Jonathan Cohn cohn at ualberta.ca
Fri May 21 14:42:00 PDT 2021


Hi all, we would love to get submissions from AoIR members.  Happy to answer any questions if you have them!

CFP: NEW GENRE STUDIES (ANTHOLOGY)
Jonathan Cohn, Jennifer Moorman, Samantha Noelle Sheppard <mailto:sheppard at cornell.edu>
Abstracts/Proposals (300 words) due August 1st
Chapters (no longer than 6000 words) due Feb 1st
Send abstracts and questions to cohn at ualberta.ca
Genre profoundly shape the pleasures and disappointments of media spectatorship. Whether watching a film, binging a series, playing a game, surfing the web, or scrolling through social networks, genre shapes our expectations.  

Yet, genre has not been a central concern of media studies since the 1980s and the early scholarship of the likes of Rick Altman, Thomas Cripps, Carol Clover, Jane Feuer, Vivian Sobchack and Linda Williams.  In some areas of media studies (most notably video games and new media), serious discussions of genre are almost non-existent.  Where it is present, it is--with some important exceptions--typically eurocentric.  Media and genre are often opposed to one another as two discrete ways of categorization and the field has largely sided with media as the more helpful, productive, and critical of the two.  Since the 80s, media studies has built itself up by tearing genre studies down.  

In fetishizing media, our field has overlooked the possibility that often when we say ‘media’, we really mean ‘genre.’  How many arguments over whether or not TV as a medium turns you into a ‘couch potato,’  the Internet makes you active, or VR makes you empathetic could be quickly settled if framed as an effect of particular genres instead? Or consider Lev Manovich’s canonical The Language of New Media, which seeks to point out the similarities between new media and the montage heavy city symphony, Man With a Movie Camera. He ends up having to ignore vast swaths of new media in order to make his comparison work: insodoing, new media becomes a genre.

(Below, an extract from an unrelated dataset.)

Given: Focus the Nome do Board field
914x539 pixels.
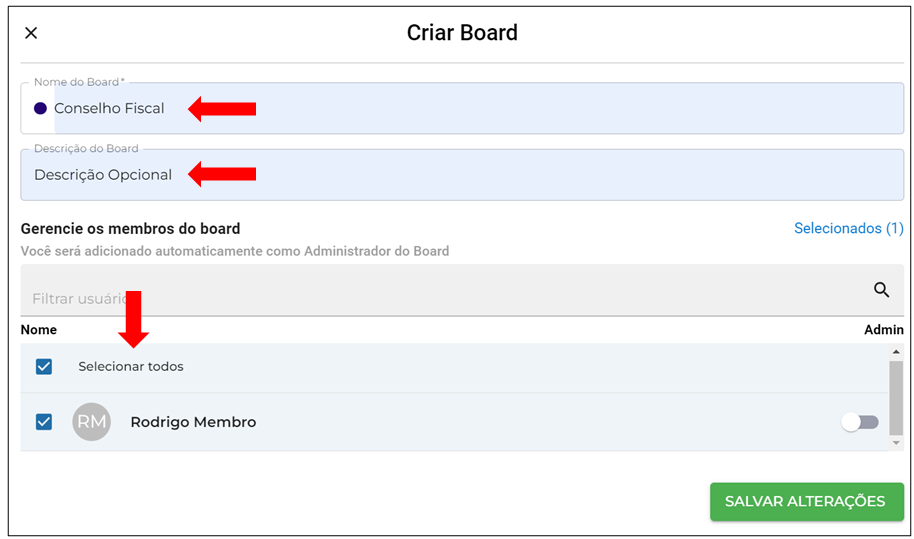Looking at the screenshot, I should [x=462, y=108].
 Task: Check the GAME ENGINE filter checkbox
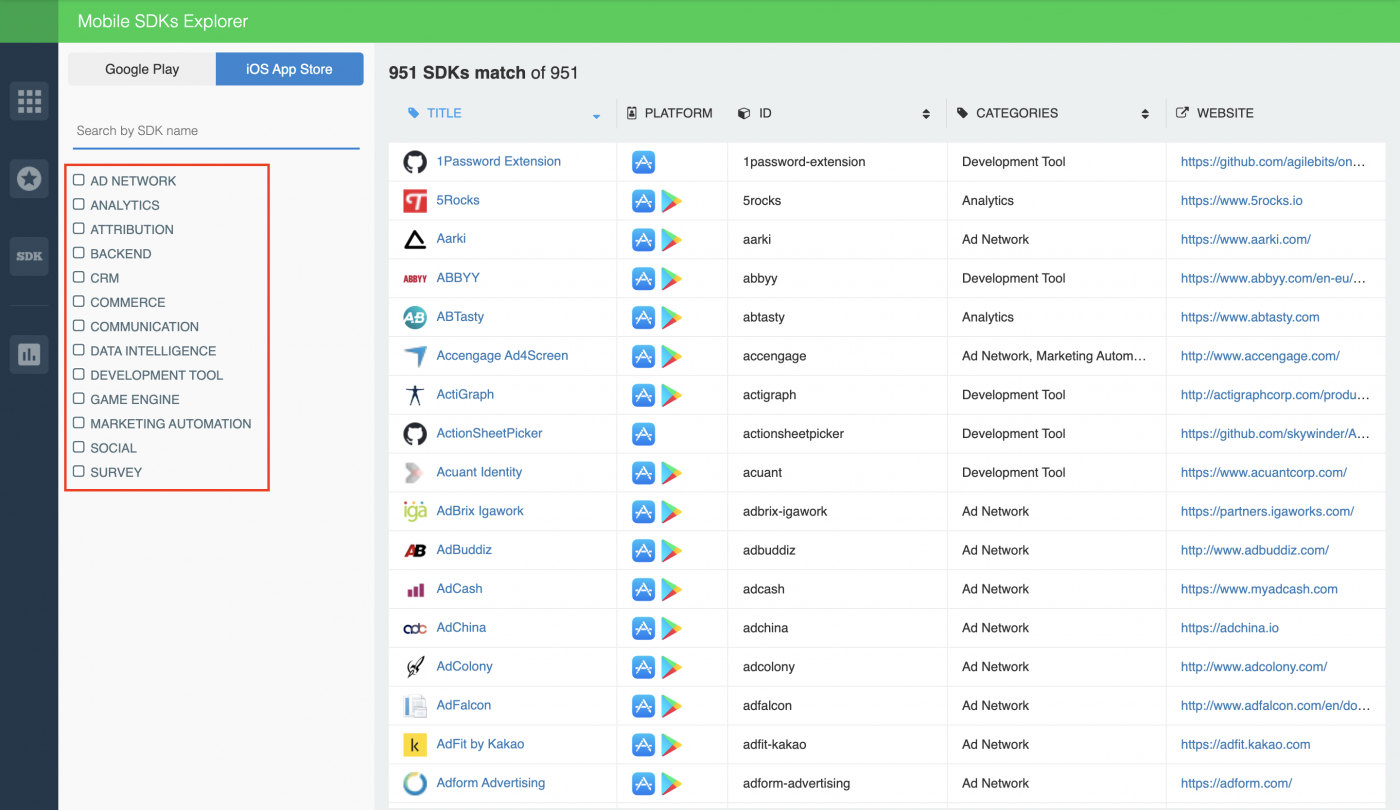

But genre may right now be a far more helpful heuristic for the questions many of us currently ask.  The way we engage with a piece may have far more to do with its genre than medium.  The way we consider and judge a piece’s depictions of our cultural, economic, and political reality are also shaped first and foremost by genre.  While discourses around media are typically interested in defining clear distinctions between media, genre is valued for being a far looser form of categorization that privileges connections, overlaps, and hybridity. Genre is also transmedial and can readily help to show the connections between media. These are just a few of the avenues that a more fulsome discussion of genre could lead us down.

Starting from these provocations, we seek to revitalize discussions of genre in media studies by providing a showcase for some of the most exciting work in the area. In this anthology, we ask the question of whether organizing our field around media was a mistake or not.  Would we have been able to better confront and consider the many central debates and dead ends of media studies over the last three decades if we had started by centering on genre rather than media, or at least setting them up as equals.  What other potential difficulties and problems may have arisen instead? New media had its  moment; now it’s time to consider what new genres can do.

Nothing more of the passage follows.